__Brief__:
Turn the data, from its first line through the line that contains "Action: click(x=219, y=17)", into a numbered list. Skip blank lines and leave the pictures out.

__Rows on where targets appear__:
+===+
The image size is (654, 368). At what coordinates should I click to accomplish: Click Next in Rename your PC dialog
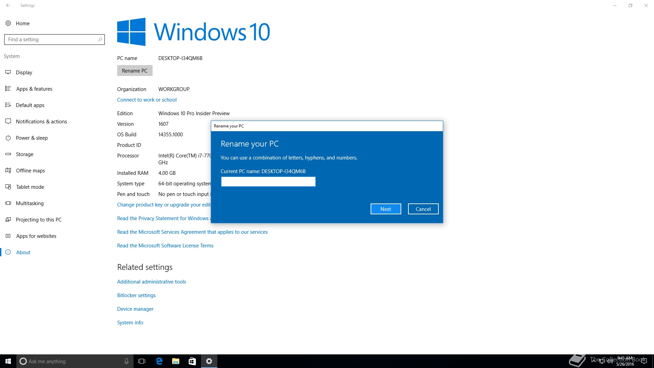pyautogui.click(x=386, y=209)
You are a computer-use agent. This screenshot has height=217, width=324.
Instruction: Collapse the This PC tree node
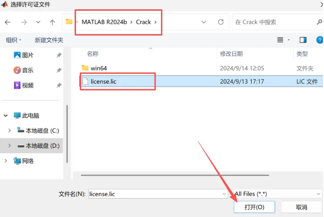6,116
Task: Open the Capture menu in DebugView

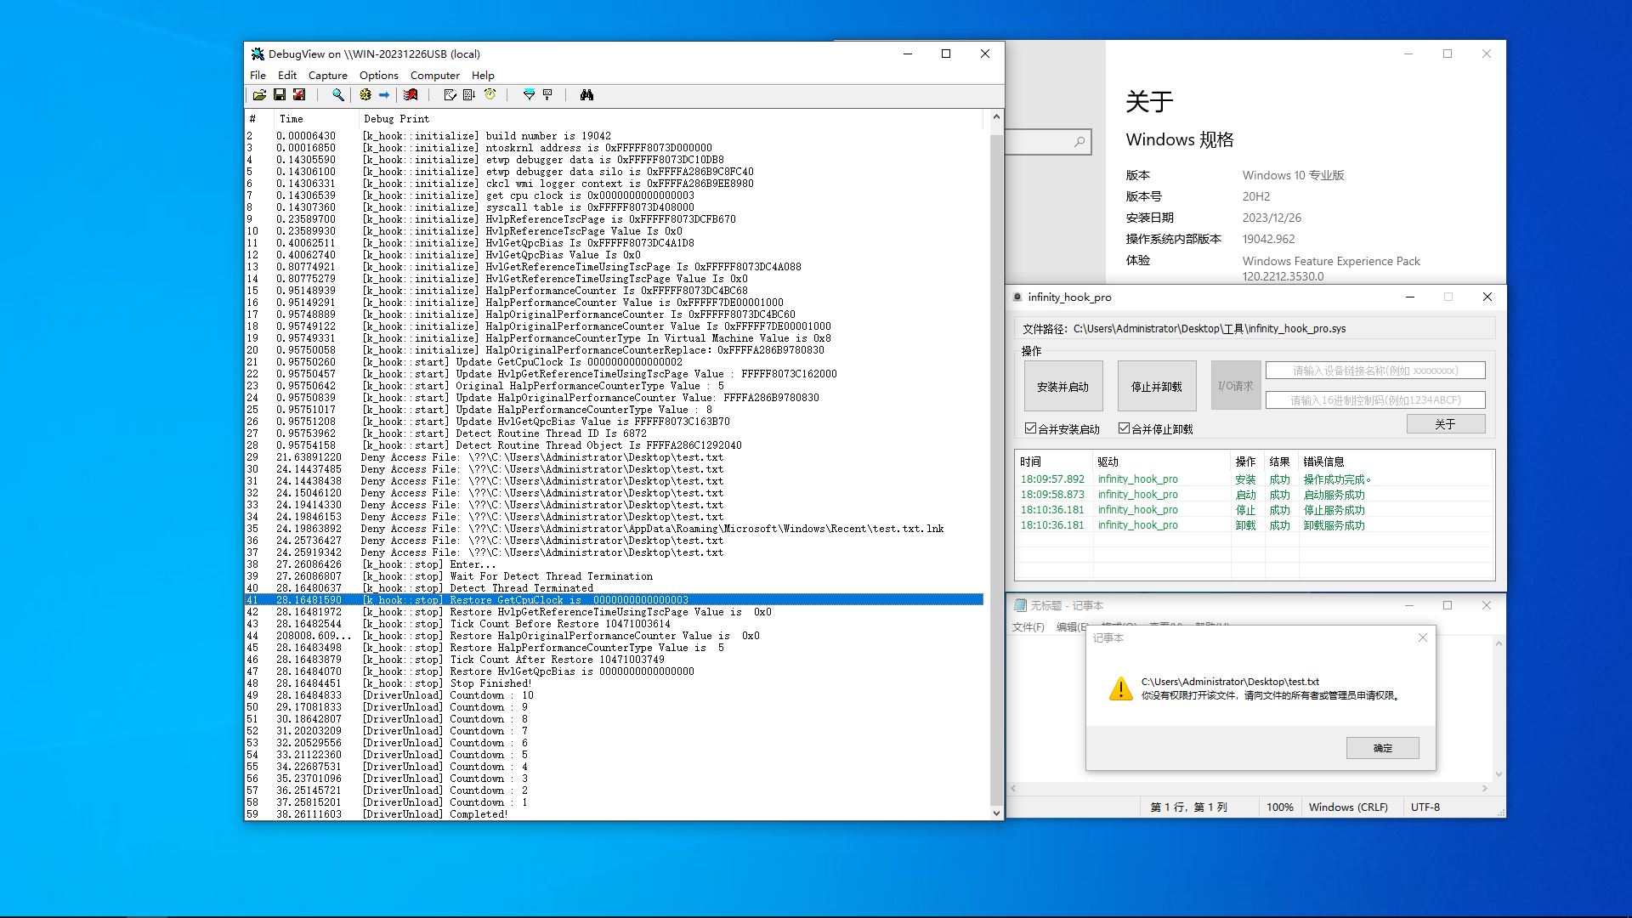Action: tap(327, 76)
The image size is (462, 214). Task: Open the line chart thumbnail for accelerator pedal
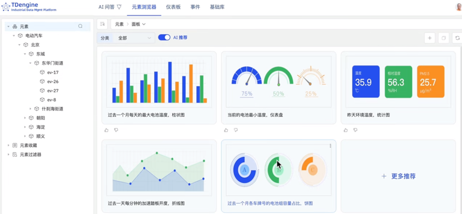(159, 170)
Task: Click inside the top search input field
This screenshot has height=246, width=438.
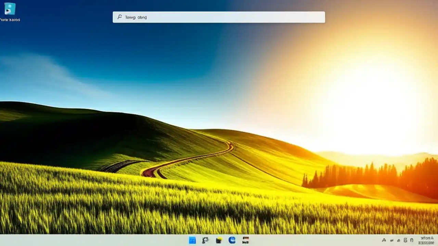Action: click(x=219, y=17)
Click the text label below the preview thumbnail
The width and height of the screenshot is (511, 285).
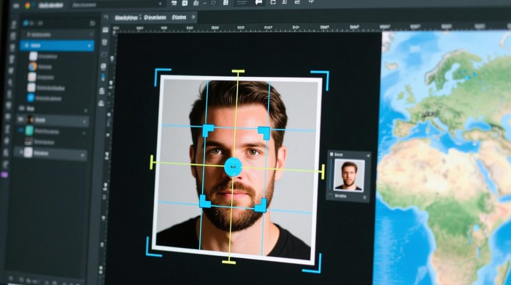[x=341, y=196]
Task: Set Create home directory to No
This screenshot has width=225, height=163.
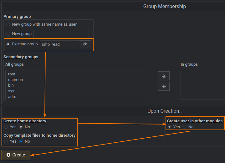Action: click(x=21, y=127)
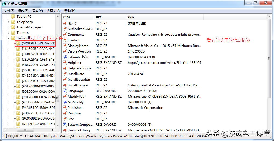
Task: Select the Themes folder icon
Action: [x=13, y=32]
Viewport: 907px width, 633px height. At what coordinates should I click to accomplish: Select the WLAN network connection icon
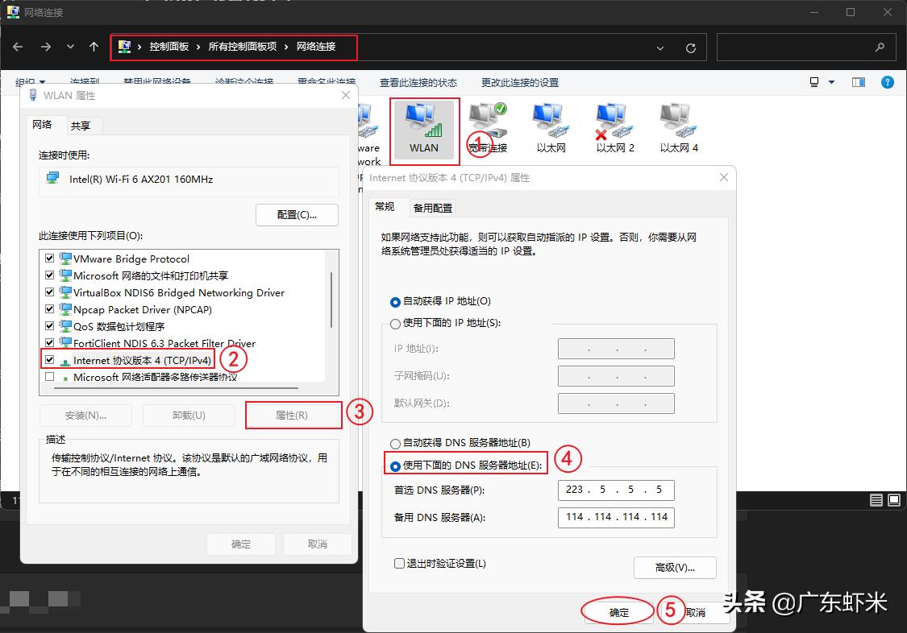pyautogui.click(x=424, y=127)
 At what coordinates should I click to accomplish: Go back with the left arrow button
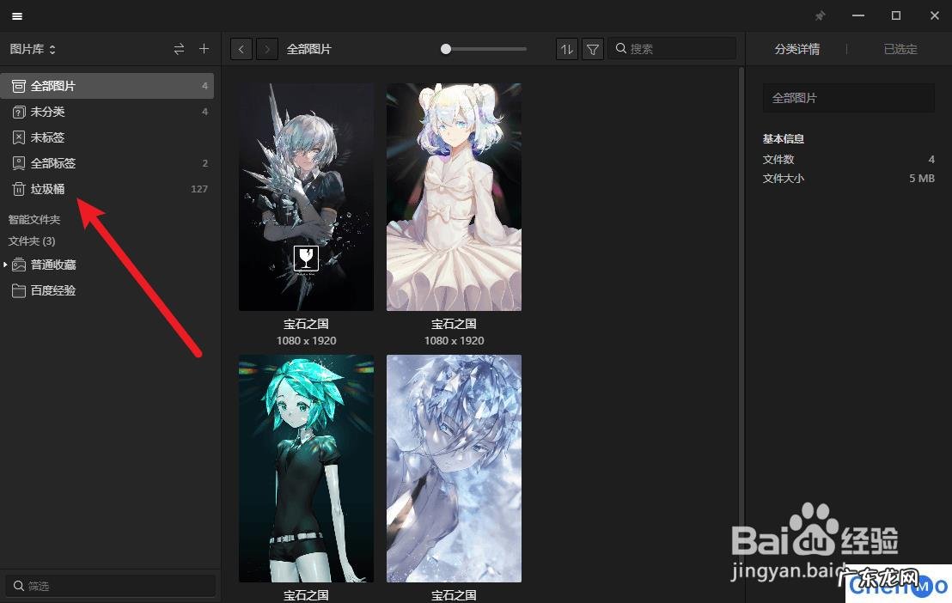pyautogui.click(x=241, y=49)
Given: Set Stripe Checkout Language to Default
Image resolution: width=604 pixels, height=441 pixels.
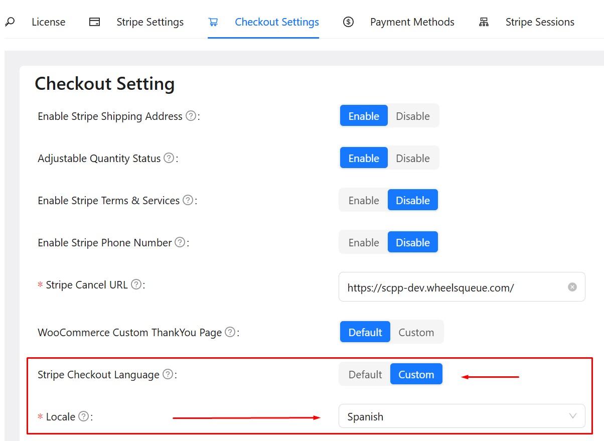Looking at the screenshot, I should point(365,374).
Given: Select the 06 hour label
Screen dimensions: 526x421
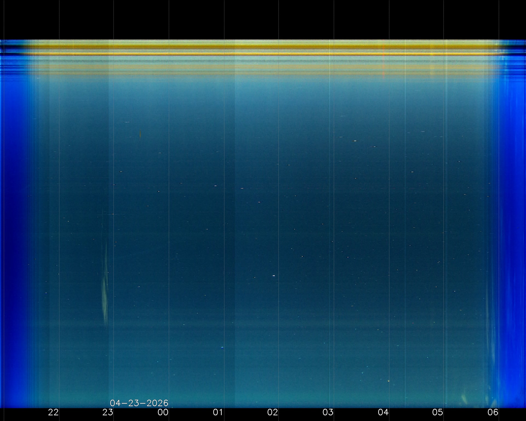Looking at the screenshot, I should (x=493, y=412).
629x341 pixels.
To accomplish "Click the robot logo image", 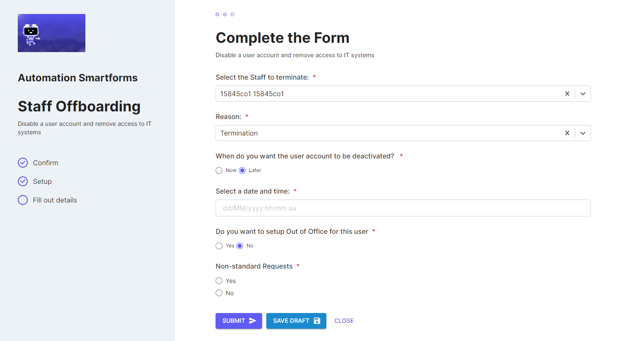I will [52, 33].
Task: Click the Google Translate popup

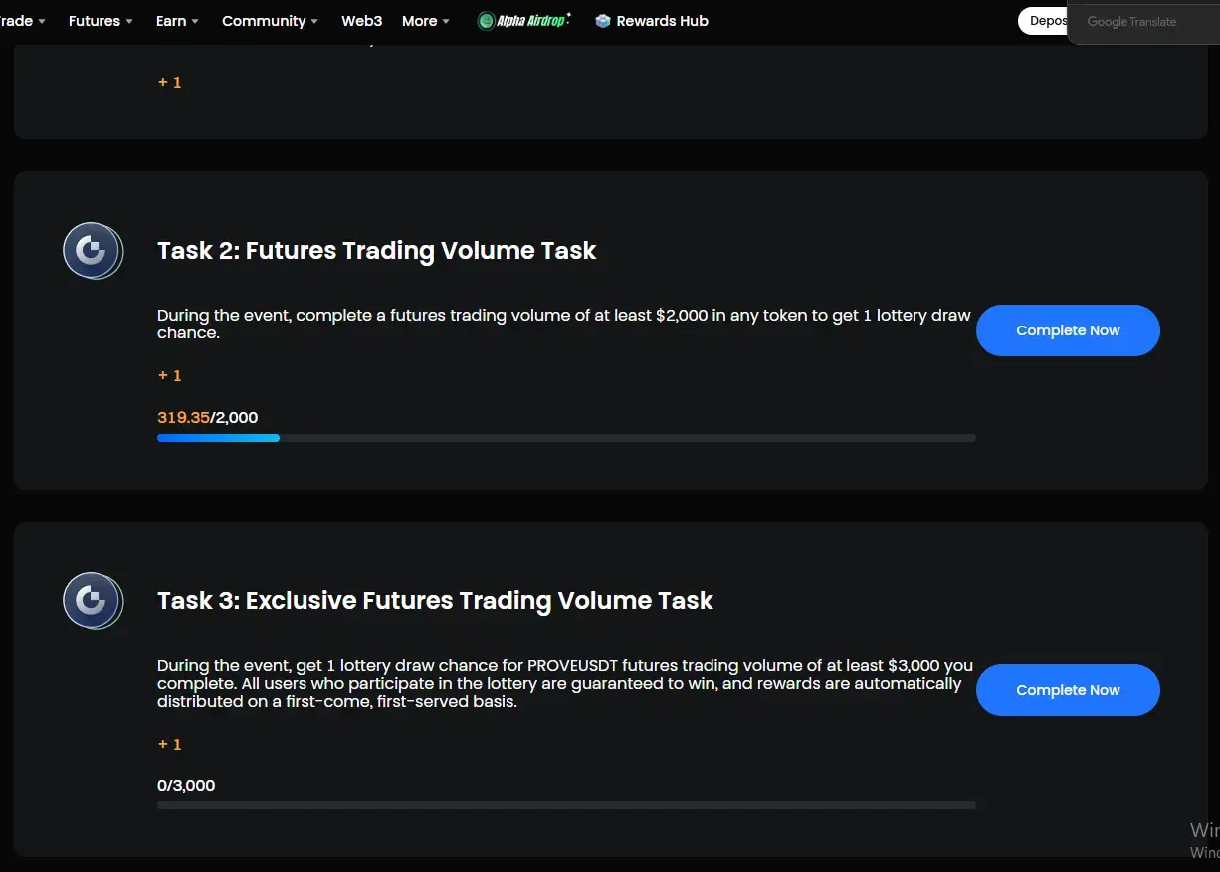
+===+
__Task solution__:
1. The image size is (654, 368). At what coordinates should I click to accomplish: Click Next in Rename your PC dialog
2. pyautogui.click(x=386, y=209)
3. You are a computer-use agent. This screenshot has height=217, width=324.
4. Instruction: Collapse the This PC tree node
5. 6,116
6. Task: Open the Capture menu in DebugView
7. Action: tap(327, 76)
8. The image size is (462, 214). Task: Open the line chart thumbnail for accelerator pedal
9. (159, 170)
10. Task: Click inside the top search input field
11. This screenshot has height=246, width=438.
12. Action: click(x=219, y=17)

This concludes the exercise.